UK - The chief executive of the Merchant Navy Offers' Pension Fund (MNOPF) has suggested fiduciary management is "most attractive" for schemes with more than £1bn (€1.1bn) and should not be considered by ones with less in assets under management.

Andrew Waring, whose scheme recently appointed Hymans Robertson as independent investment adviser in addition to naming Towers Watson as fiduciary manager last year, explained that the expense of a delegated chief investment officer was likely to be too high for those below the threshold.

He suggested that the smaller schemes instead could opt for diversified growth funds or balanced mandates in place of implementing a fiduciary management programme.

He also conceded that schemes with more than £5bn in assets, compared with the MNOPF's £3.3bn, were unlikely to employ it, as they would favour internal investment teams.

"A large part of the role is effectively replicating what would be an internal investment team," he said.

However, John Dickson, partner at consultancy Hymans Robertson, was unsure if the issue would be quite as straightforward as £1bn being the absolute minimum in assets to make the move viable. 
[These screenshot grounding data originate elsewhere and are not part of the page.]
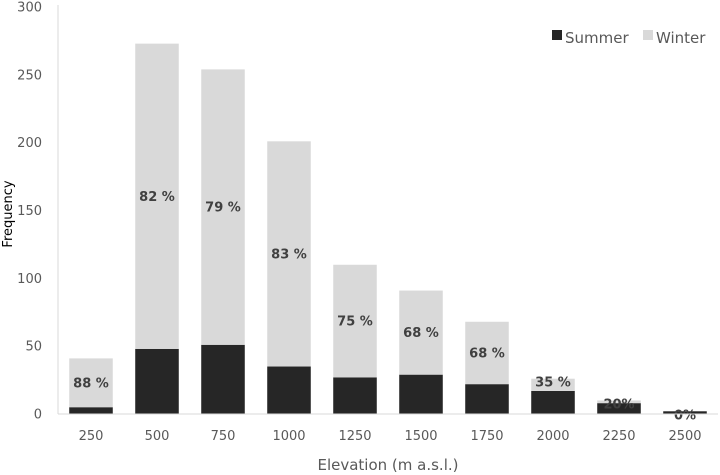 The width and height of the screenshot is (720, 475). Describe the element at coordinates (30, 8) in the screenshot. I see `y-tick-label: 300` at that location.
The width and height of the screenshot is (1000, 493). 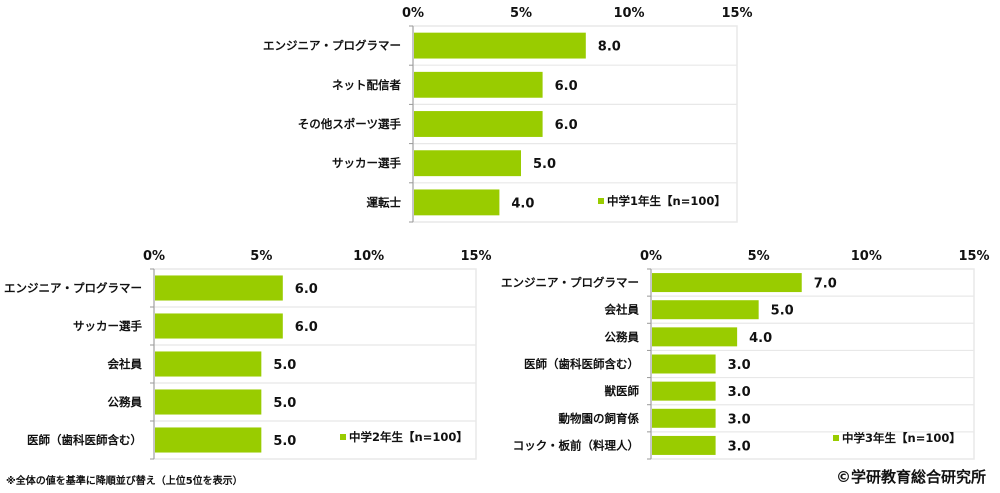 What do you see at coordinates (610, 48) in the screenshot?
I see `value-label: 8.0` at bounding box center [610, 48].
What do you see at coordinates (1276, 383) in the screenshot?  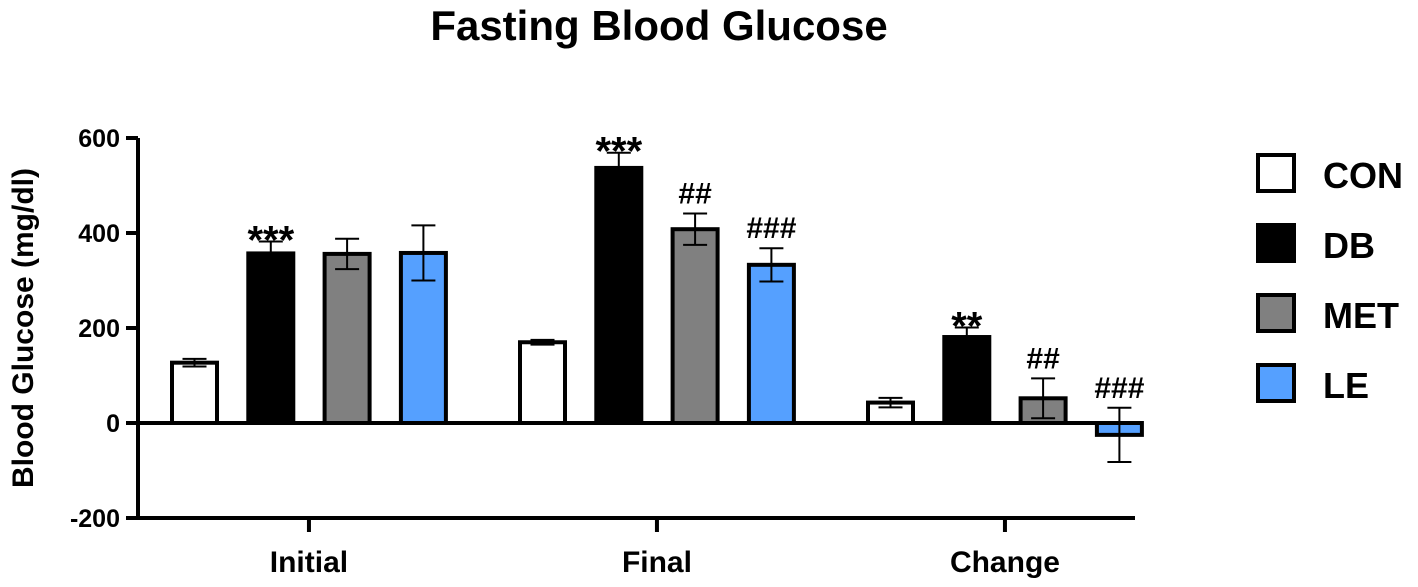 I see `legend-swatch-le` at bounding box center [1276, 383].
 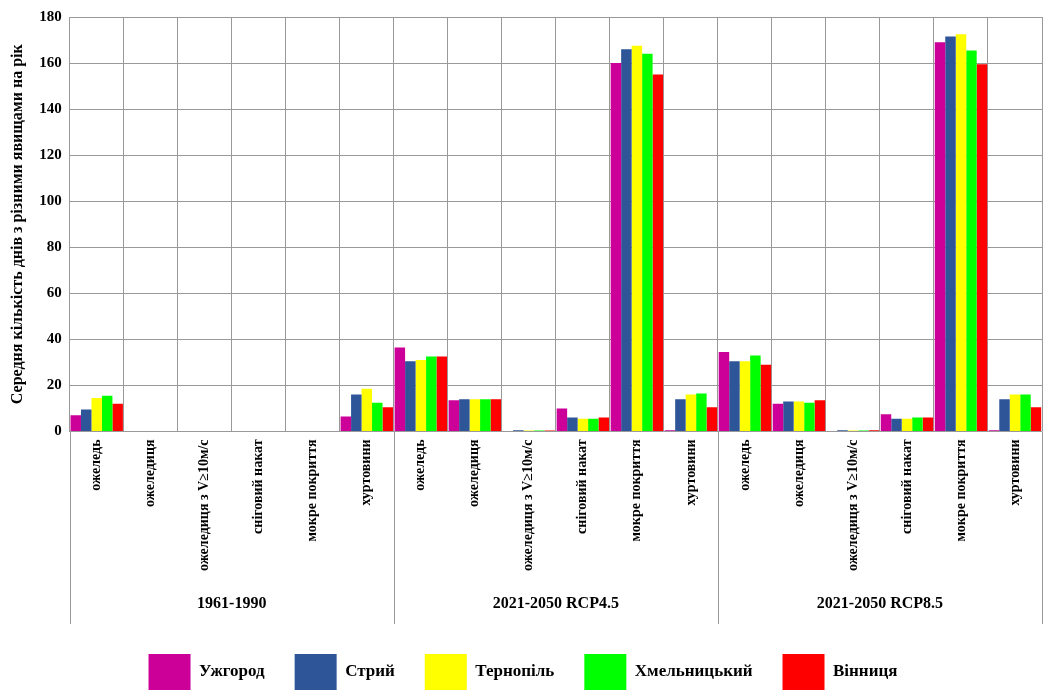 I want to click on y-tick-label: 140, so click(x=50, y=108).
"There will be a tendency that way, [but] I don't think it will be clear-cut that certain size of schemes won't adopt the model," he said, adding that smaller schemes had already adopted the fiduciary management model.

Dickson also distanced himself from the suggestion that cost was an issue, pointing to the idea that the goal of a fiduciary manager was to improve performance compared with a regular manager.

Discussing Hymans Robertson's recent appointment as independent investment adviser, offering the MNOPF's trustees advice on decisions made by delegated CIO Towers Watson, Dickson admitted they were unsure quite how the relationship would work.

"I don't think either ourselves or Andy [Waring] are absolutely sure of the full remit of that role," he said, explaining that Towers Watson would manage assets "as they see fit", within the parameters agreed with the scheme.

It was Hymans Robertsons' role not simply to criticise, but guarantee all investment decisions were fully understood and challenge on behalf of trustees if this was not the case, he said.

Waring explained the search to appoint an independent investment adviser saw MNOPF consciously exclude any consultants already in the fiduciary management business.

Dickson added: "The fiduciary managers themselves are more likely to be comfortable with an entity like ourselves - we are not trying to compete against what they are offering - because otherwise, while confidentiality agreements are in place, we are getting lots of knowledge of how they go about it."